When AI risk sits everywhere, it can end up owned by nobody
A persistent misconception Khan and Lee encounter is that AI risk is primarily a technology or data science issue, or that it only applies to organisations building their own models. Neither holds. “Many firms are already exposed through vendor solutions, embedded AI tools, productivity applications, customer-facing chatbots, screening tools, fraud detection systems or third-party analytics,” they point out. And in practice, the risks cut across compliance, financial crime, legal, operations, cyber, procurement, privacy, model risk and senior management accountability.
On governance, their assessment is candid: “The problem is that when something sits everywhere, it can end up being owned nowhere.” The response within many organisations reflects exactly this. Legal tracks new AI regulations. Compliance looks at policy obligations. Technology experiments with AI tools. Risk considers model governance. But these efforts are not always joined up, and the nature of AI risk demands a cross-disciplinary response that is not yet consistently happening.
The implication for compliance teams is specific. If AI is being used to support investigations, customer risk ratings or fraud detection, compliance cannot be a passive observer. It needs to understand how those systems work, where they can fail and how to evidence appropriate oversight.
The skills gap that matters most is not technical
If there is one area where Khan and Lee are most emphatic, it is in reframing what AI literacy actually means for compliance professionals. “The biggest gap is not coding,” they say. “It is AI literacy and understanding of the risk and ethical dilemmas for risk decision-making.”
What that means in practice is enough understanding to ask the right questions: What data was used to train this model? What is it optimising for? How are false positives and negatives handled? How is bias tested? Who is accountable when something goes wrong? These are compliance questions. They happen to be about AI systems.
A second gap concerns AI-enabled crime typologies. Many professionals have a strong grasp of traditional fraud, money laundering and financial crime patterns, but have not yet fully reckoned with how AI changes the speed, personalisation and believability of those threats. A third governance translation: the ability to connect AI concepts to familiar control frameworks: policies, risk assessments, monitoring, audit trails, escalation and regulatory evidence.
The threat that warrants the most immediate attention
Asked which AI threat warrants the most attention right now, Khan and Lee point to deepfake and impersonation fraud, not because it is the most technically sophisticated, but because it is already operationally relevant. It directly affects customer authentication, payment approval, executive impersonation, video KYC, onboarding and internal improvement processes. FATF and regulators have raised concerns.
“Deepfakes attack trust,” they explain. “They exploit the fact that people, and many processes, still treat voice, video and visual identity as strong signals of authenticity. That assumption is weakening quickly.”
Model manipulation and adversarial attacks represent a different and potentially more serious category of threat as AI becomes more deeply embedded in decision-making workflows, shifting the risk from isolated fraud events to compromised decision systems. Looking further ahead, Khan and Lee flag agentic AI misalignment and the evolution of hardware, including wearable and VR/AR technology, as areas of genuine uncertainty. “If wearable and VR/AR technology truly becomes accessible and mainstream,” they note, “this will change the game.”
Getting ahead of the curve
For compliance professionals still weighing up whether AI is relevant to their role, Khan and Lee’s answer is direct: it already is. “If you work in financial crime, AI is changing how criminals operate. If you work in compliance, AI is changing how firms make decisions, manage risk, interact with customers and provide documentation. If you work with regulators, AI is becoming part of the regulatory conversation around accountability, transparency, fairness and governance.”
Professionals who build AI literacy early can help shape controls before the risks become unmanageable.

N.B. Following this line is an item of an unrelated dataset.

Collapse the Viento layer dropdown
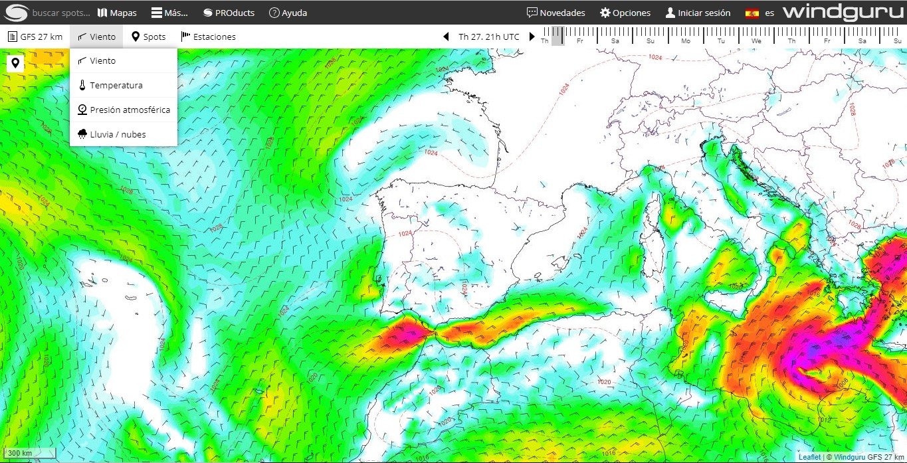Screen dimensions: 907x463 point(96,37)
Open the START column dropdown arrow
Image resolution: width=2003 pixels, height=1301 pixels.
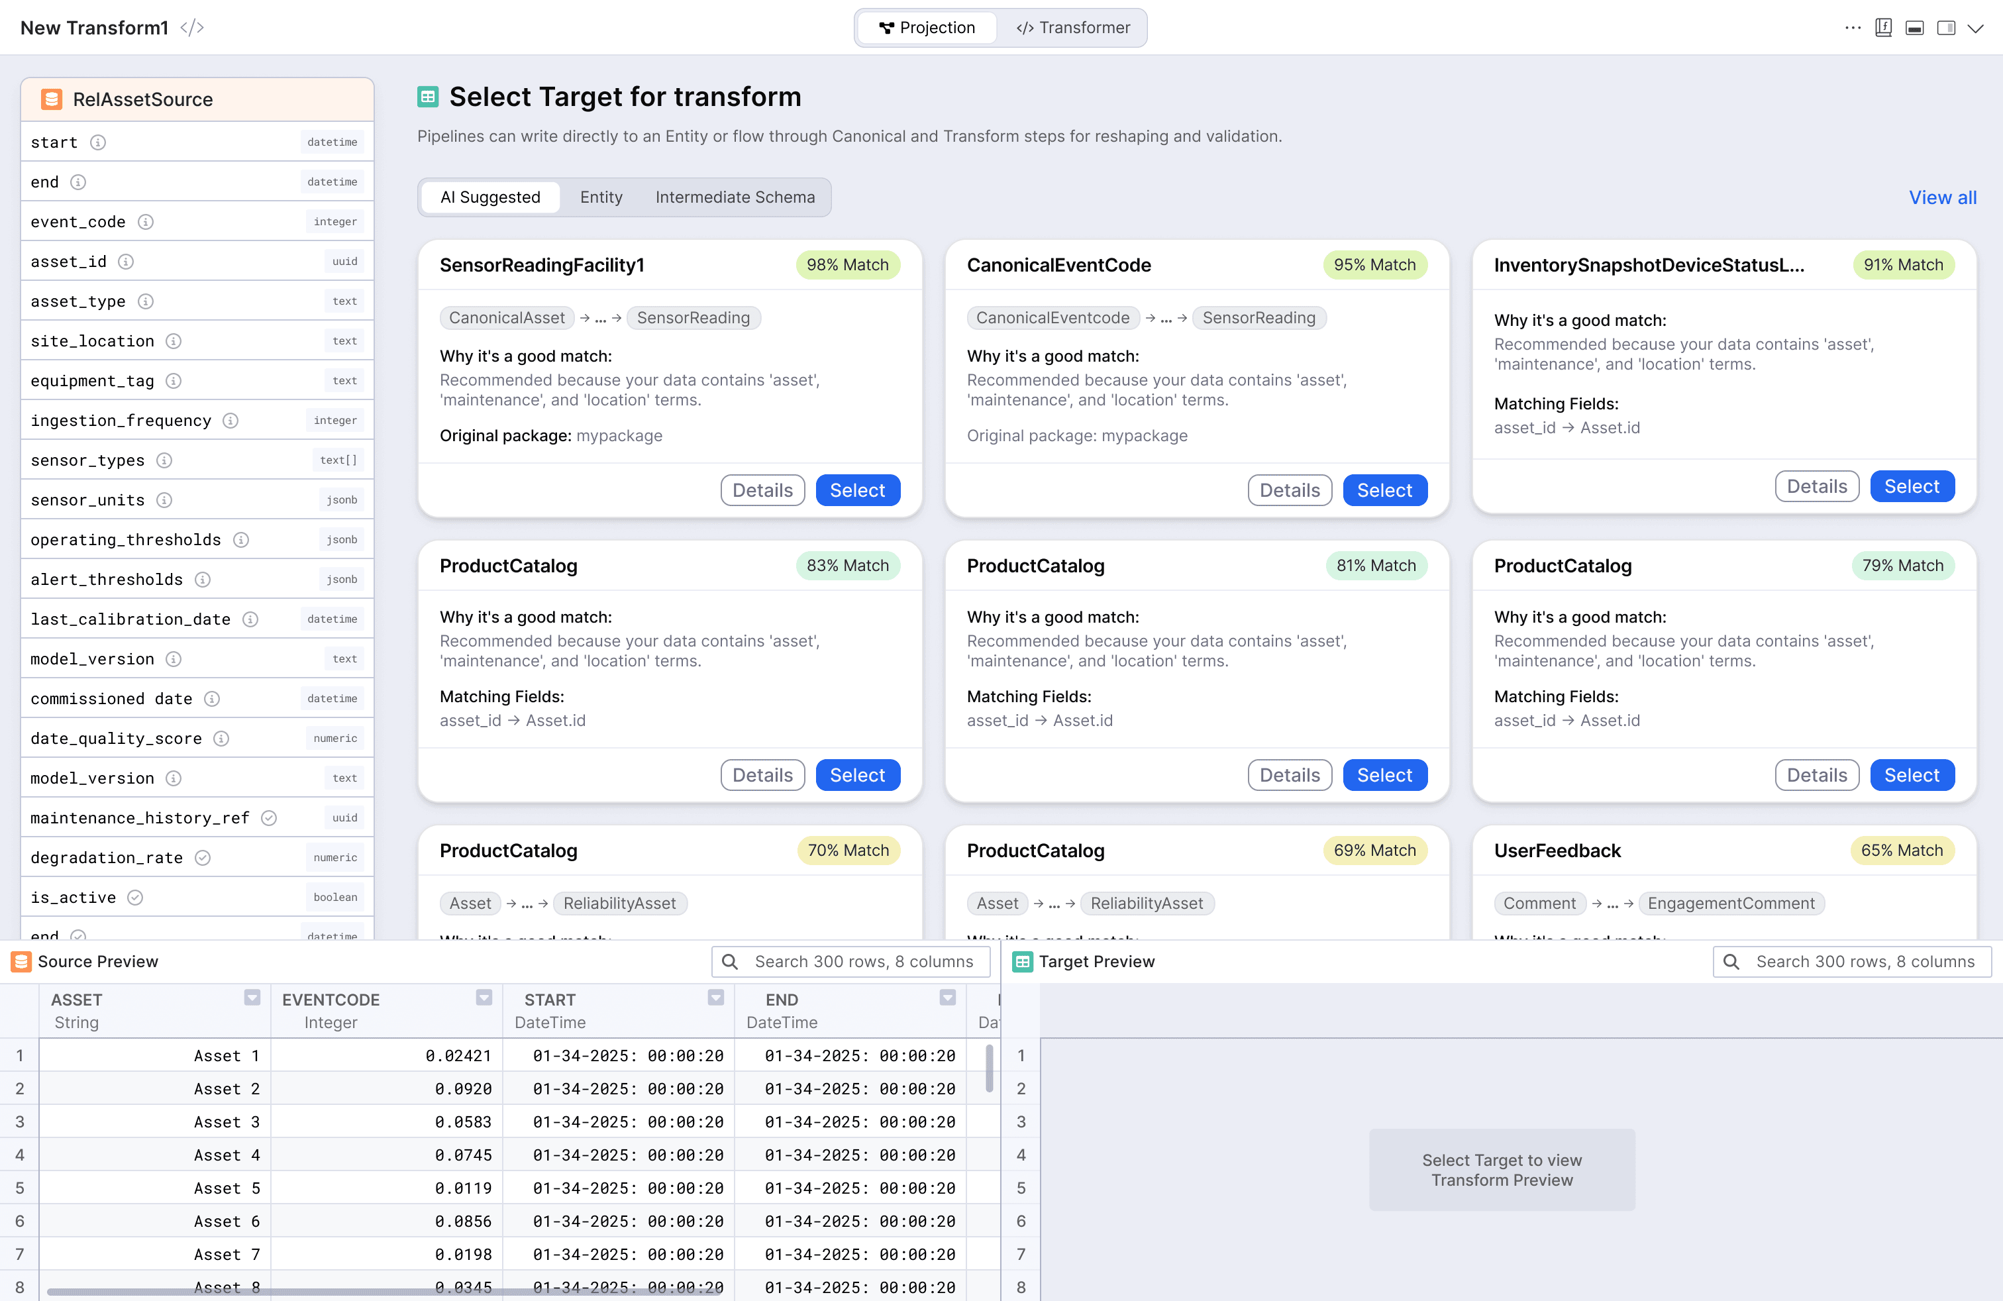coord(715,997)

Those who wait are likely to find themselves reacting after incidents have already occurred. “In financial crime and compliance, being late to understand a risk usually means being late to control it,” they say. “We do not want to wait for an AI version of the 2008 financial crisis. History teaches us that the time to act is always the present.”
The ICA Specialist Certificate in AI Threats and Risk Mitigation was built with exactly that urgency in mind. For compliance and financial crime professionals without a technical AI background, it develops the knowledge to understand how fast-moving AI threats are evolving, identify vulnerabilities in data, models and deployment environments, navigate the global regulatory landscape, and improve organisational resilience through collaboration.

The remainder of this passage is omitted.